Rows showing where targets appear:
--------------------------------------------------

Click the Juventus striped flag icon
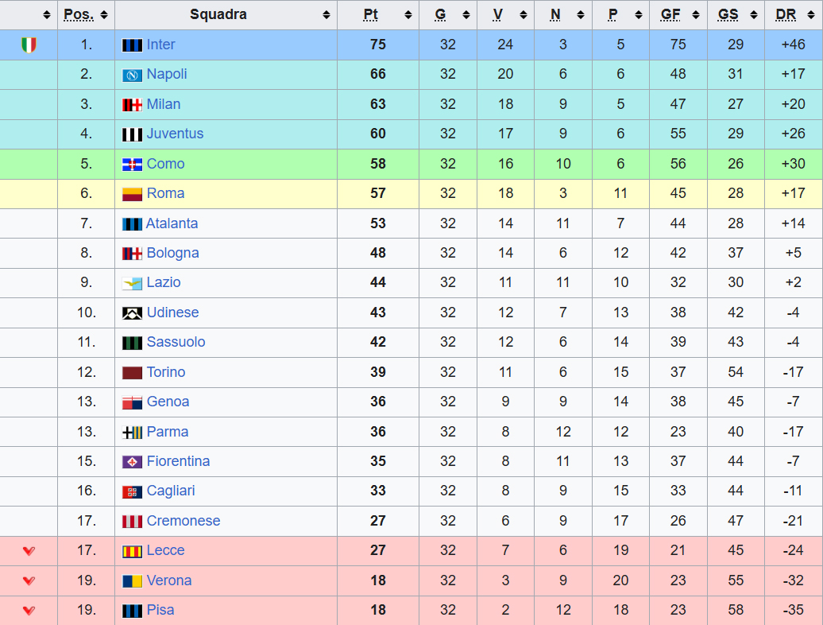823x625 pixels. point(132,134)
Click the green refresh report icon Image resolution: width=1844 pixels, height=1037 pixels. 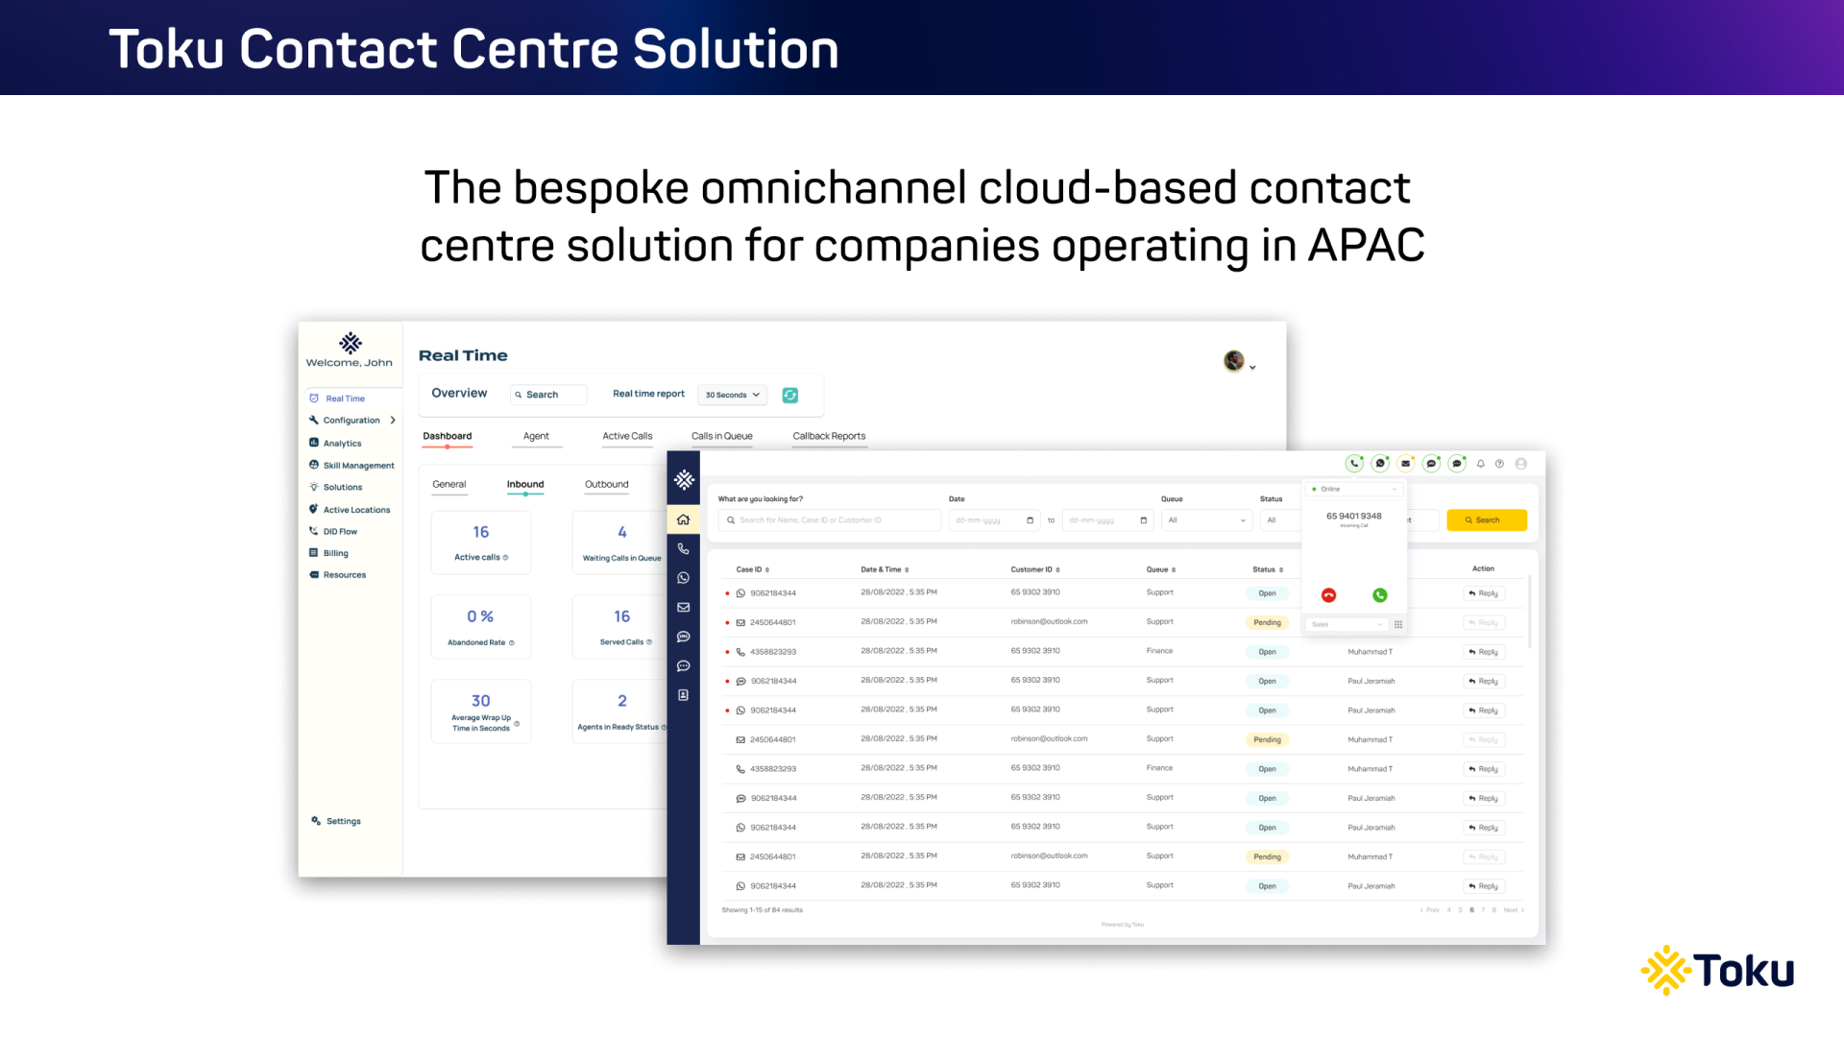click(790, 396)
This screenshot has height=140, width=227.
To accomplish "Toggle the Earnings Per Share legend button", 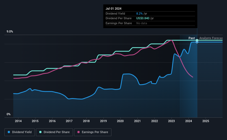I will coord(93,132).
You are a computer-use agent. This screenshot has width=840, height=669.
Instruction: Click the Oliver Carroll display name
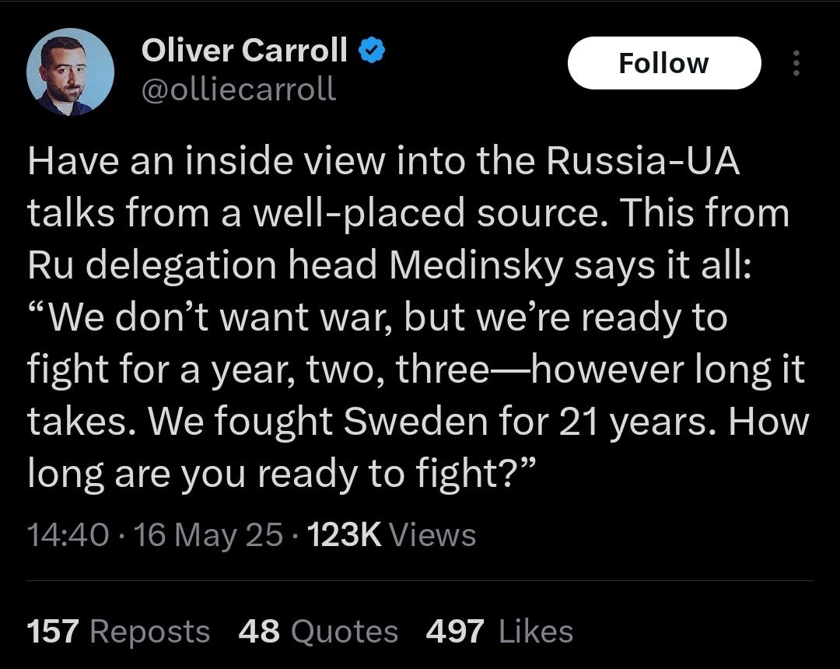244,51
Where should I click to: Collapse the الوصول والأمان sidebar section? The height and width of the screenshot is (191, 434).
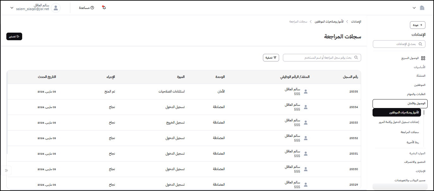tap(400, 104)
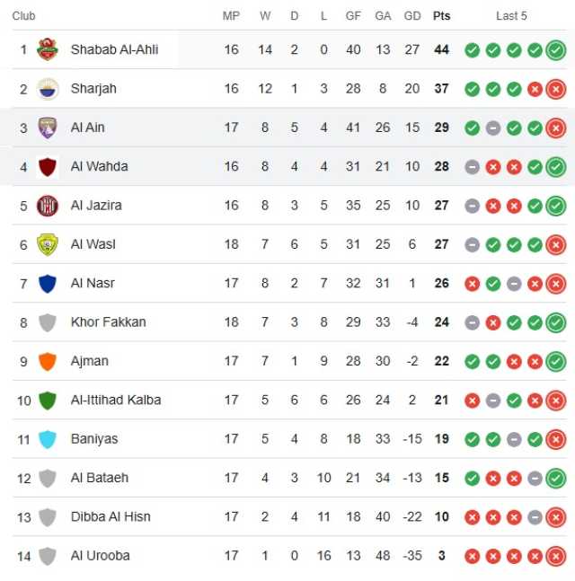Viewport: 575px width, 581px height.
Task: Click Al Wahda's first draw indicator
Action: (472, 167)
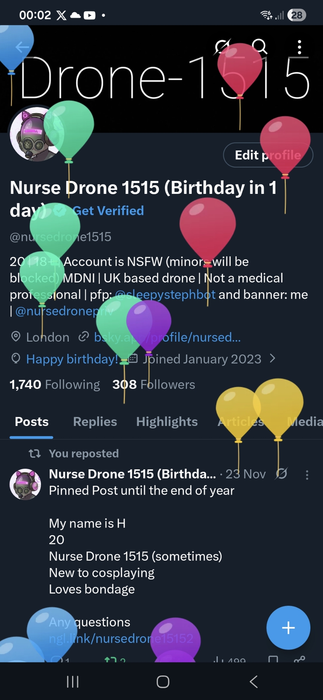Viewport: 323px width, 700px height.
Task: Tap the Grok icon in header
Action: [222, 47]

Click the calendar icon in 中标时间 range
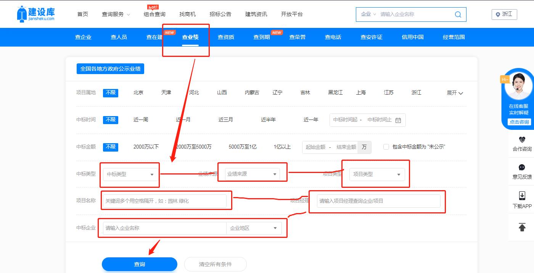point(398,120)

--------------------------------------------------

## TASK PROMPT
Rewrite the items between the lines holding "Where should I" and "Action: [222, 47]", inclusive, changing "sidebar" to "side panel" and leaving everything else as it is. Omit the pictures from your answer.

## RESULT
Where should I click to: Collapse the الوصول والأمان side panel section? The height and width of the screenshot is (191, 434).
tap(400, 104)
Viewport: 575px width, 581px height.
Task: Click Al Wahda's first draw indicator
Action: (472, 167)
Viewport: 323px width, 700px height.
Task: Tap the Grok icon in header
Action: [222, 47]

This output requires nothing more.